**Exercise instructions**:
Output the rows from the line containing "The image size is (800, 800)." through the end of the rows as a two-column CSV with the headers instruction and location. Give one line per row, put each row's text and its answer in a separate quoted field, and replace any line breaks with spaces.

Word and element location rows
+ + + +

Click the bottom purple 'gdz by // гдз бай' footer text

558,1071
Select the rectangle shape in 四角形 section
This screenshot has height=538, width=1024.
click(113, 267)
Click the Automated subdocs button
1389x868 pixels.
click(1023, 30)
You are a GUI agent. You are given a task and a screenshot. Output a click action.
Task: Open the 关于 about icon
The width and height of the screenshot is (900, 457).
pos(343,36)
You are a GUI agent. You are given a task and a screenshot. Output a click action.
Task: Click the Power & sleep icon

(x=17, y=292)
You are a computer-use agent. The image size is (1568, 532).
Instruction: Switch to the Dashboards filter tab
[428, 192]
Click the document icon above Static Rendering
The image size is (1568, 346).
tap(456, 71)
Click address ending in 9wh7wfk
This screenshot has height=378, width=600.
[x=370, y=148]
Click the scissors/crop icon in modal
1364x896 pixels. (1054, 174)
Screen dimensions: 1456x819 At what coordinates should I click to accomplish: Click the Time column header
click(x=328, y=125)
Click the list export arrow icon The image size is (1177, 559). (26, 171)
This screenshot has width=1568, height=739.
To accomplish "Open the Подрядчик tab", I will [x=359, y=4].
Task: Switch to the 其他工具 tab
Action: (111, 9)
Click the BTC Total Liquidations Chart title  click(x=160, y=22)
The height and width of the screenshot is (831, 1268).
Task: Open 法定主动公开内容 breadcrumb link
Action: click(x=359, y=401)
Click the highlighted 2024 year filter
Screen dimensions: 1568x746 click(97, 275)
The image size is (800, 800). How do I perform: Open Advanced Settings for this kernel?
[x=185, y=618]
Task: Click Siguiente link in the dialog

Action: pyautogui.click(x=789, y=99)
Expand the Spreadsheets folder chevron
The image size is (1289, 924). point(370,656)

+ + + +

**Written reply**:
instruction,location
"The image size is (800, 800). How do I perform: Open Advanced Settings for this kernel?","[x=185, y=618]"
"Task: Click Siguiente link in the dialog","Action: pyautogui.click(x=789, y=99)"
"Expand the Spreadsheets folder chevron","The image size is (1289, 924). point(370,656)"